SOUTHAMPTON is to get an ice rink again after a 16-year break, the Daily Echo can reveal.
Developers have included a permanent facility for skaters in plans for a £50m arena at West Quay.
It should be up and running by 2007, marking the end of almost two decades when enthusiasts have had to travel as far afield as Basingstoke and Gosport to pursue their sport.
Building work on the project, the largest of its kind in the south, looks set to begin next year. The huge scheme, which will transform Southampton's city centre, is to have an Olympic-size ice rink as its centrepiece.
At other times the rink will be transformed into a giant arena with a seating capacity for about 8,000, nearly twice as many as originally planned.
A second permanent rink will be placed by the side of the main building.
It will be the first time the city has had a full-time rink since the Top Rank facility in Banister Park closed in 1988 despite a massive campaign to save it. More than 34,000 people signed a petition to keep it open.

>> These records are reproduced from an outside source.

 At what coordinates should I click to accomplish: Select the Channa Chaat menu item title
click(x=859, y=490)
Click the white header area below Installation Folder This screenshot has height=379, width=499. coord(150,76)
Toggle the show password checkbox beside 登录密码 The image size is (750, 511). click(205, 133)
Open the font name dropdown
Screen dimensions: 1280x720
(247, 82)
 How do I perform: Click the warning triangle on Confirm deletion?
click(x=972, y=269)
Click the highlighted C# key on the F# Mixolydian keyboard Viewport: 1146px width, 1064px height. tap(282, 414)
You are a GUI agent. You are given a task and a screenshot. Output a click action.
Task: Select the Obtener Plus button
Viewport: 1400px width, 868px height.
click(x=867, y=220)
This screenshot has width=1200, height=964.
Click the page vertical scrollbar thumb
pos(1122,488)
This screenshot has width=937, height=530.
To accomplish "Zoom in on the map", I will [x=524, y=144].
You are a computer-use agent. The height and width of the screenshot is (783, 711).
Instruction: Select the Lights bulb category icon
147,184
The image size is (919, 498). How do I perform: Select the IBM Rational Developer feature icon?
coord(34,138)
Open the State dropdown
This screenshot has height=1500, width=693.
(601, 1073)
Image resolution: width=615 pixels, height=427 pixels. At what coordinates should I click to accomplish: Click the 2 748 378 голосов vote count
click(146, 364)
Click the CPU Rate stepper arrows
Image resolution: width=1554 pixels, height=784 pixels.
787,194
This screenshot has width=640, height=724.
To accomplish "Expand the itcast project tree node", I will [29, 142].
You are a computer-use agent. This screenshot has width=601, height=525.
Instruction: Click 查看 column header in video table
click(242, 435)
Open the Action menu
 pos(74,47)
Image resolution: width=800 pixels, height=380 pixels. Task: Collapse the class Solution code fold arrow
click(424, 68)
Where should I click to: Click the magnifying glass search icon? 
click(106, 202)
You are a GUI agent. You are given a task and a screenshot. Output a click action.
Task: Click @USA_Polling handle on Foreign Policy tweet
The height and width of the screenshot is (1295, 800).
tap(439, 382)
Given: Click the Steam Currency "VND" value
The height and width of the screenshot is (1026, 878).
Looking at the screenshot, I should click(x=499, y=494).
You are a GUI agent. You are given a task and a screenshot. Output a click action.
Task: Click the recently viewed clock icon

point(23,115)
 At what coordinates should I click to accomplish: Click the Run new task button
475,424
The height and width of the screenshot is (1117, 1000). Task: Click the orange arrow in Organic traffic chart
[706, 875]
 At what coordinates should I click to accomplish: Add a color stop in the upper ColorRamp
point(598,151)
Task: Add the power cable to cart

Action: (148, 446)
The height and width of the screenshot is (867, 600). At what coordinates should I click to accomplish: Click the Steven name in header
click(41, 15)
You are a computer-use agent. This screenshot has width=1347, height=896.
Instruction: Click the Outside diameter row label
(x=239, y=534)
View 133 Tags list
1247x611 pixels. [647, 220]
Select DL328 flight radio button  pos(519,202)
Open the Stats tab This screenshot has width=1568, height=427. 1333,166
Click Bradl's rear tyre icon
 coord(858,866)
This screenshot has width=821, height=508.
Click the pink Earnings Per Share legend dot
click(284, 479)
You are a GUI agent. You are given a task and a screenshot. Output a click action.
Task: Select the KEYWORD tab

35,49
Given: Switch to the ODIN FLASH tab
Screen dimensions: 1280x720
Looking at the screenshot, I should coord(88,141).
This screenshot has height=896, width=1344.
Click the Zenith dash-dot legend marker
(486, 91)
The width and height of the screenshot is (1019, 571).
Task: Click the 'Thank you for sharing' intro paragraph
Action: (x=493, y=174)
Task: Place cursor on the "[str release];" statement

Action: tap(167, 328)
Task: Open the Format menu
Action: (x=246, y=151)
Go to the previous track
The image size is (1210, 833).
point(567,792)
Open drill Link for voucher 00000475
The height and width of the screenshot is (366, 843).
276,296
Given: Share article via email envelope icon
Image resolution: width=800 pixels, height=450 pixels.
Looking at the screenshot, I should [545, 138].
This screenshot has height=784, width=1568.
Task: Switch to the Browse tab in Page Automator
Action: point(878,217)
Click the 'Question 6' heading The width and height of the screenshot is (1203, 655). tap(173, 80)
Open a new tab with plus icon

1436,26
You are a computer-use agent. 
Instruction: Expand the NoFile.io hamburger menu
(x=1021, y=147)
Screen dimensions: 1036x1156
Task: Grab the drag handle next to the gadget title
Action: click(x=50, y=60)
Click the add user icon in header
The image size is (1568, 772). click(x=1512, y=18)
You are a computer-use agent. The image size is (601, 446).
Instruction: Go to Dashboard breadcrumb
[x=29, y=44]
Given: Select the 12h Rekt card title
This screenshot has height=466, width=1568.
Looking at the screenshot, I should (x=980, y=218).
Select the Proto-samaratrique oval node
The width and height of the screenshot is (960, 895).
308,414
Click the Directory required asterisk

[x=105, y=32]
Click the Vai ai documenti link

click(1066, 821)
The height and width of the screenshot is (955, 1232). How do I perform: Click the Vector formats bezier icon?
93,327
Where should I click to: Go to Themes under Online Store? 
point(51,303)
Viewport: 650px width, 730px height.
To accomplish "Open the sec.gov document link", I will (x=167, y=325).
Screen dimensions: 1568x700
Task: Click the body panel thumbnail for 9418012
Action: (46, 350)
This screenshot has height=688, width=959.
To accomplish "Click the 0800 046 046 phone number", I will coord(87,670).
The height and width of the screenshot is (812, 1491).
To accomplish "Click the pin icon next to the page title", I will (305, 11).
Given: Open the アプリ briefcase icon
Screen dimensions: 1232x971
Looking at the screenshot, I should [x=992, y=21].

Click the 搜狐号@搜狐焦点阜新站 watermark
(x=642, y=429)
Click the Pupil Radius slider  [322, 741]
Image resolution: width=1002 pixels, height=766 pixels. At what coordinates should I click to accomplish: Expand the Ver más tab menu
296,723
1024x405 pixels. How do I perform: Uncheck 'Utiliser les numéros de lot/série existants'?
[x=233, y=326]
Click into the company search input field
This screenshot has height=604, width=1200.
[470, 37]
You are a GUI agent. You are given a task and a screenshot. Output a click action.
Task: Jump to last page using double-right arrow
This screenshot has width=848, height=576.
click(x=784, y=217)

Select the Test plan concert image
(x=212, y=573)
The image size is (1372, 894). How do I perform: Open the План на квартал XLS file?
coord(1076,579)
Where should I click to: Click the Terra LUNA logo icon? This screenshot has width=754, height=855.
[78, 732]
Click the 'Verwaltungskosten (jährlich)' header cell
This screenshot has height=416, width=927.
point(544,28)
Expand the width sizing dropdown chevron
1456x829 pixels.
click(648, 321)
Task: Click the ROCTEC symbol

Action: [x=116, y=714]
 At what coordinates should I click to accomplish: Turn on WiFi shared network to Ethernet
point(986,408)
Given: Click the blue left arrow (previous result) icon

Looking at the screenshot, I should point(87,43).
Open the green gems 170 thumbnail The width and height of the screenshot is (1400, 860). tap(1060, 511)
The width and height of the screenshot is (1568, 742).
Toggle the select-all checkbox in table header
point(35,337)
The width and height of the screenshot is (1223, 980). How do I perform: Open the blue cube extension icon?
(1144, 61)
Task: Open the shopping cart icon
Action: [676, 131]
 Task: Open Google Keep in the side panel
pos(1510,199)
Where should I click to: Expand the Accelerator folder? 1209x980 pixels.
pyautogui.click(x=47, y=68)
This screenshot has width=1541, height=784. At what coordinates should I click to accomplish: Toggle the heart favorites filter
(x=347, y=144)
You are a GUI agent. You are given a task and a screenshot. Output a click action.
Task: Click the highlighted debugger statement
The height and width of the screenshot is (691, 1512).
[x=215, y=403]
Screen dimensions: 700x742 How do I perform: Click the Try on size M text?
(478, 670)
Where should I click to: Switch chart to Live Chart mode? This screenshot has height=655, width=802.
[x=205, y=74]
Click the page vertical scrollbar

Developer Bravo Network has designed the arena to play host to top West End shows such as Chicago, Miss Saigon and the Phantom of the Opera.
Civic chiefs hope it will also lure top rock acts such as Robbie Williams, The Rolling Stones and Elton John to the city. It is also hoped that it will become the permanent home of a basketball and ice hockey team.
Campaigners who have worked for a new rink for more than 15 years were delighted.
Southampton Ice Dance and Figure Skating Club secretary Edna Boden said the deal was "excellent news" for her members who have had to travel as far away as Basingstoke and Gosport to pursue their hobby.
She said: "Myself and our chairman Kerry Paine have been working closely with the council and with Bravo over the past two years.
"We are absolutely delighted that all our perseverance and campaigning has come to the excellent result.
"It has been 18 long years but Bravo will bring excellent ice skating back to the city. Our dreams are more than answered and our club is raring to go. We now have ice skating for the whole community."
Fears have already been expressed that the giant centre could overload Southampton's already overcrowded road network.
AA spokeswoman Rebecca Rees said that visitors would be deterred from coming to the city's planned arena.
She said: "If they are not going to provide enough parking, they have to look at park-and-ride schemes as well as different methods of transport to get people in."
Southampton city centre manager Ian Rothwell added that although most events that would take place in the arena would happen at night, there could be problems for people parking during the city's annual boat show and the Christmas period.
He said: "One of the things we have to look at is alternative ways of getting people in and out of the city whether it is by bus or by park-and-ride. It is important that they get it right."
A spokesman for Bravo Network said: "Southampton city centre has more than 10,800 car parking spaces of which 4,000 are within the WestQuay shopping facility - within minutes' walk of the new arena site and mostly empty in the evenings.
"The arena site is a short walk from the main railway station and the hydrofoil and ferry ports to the Isle of Wight."
The new arena, which will be built on vacant land between WestQuay shopping centre and The Quays swimming and diving centre, will resemble one in the German city of Hamburg.
Parts of the development include a huge public square which will become the central hub of the city's nightlife, a 200-bedroom hotel and three residential apartments.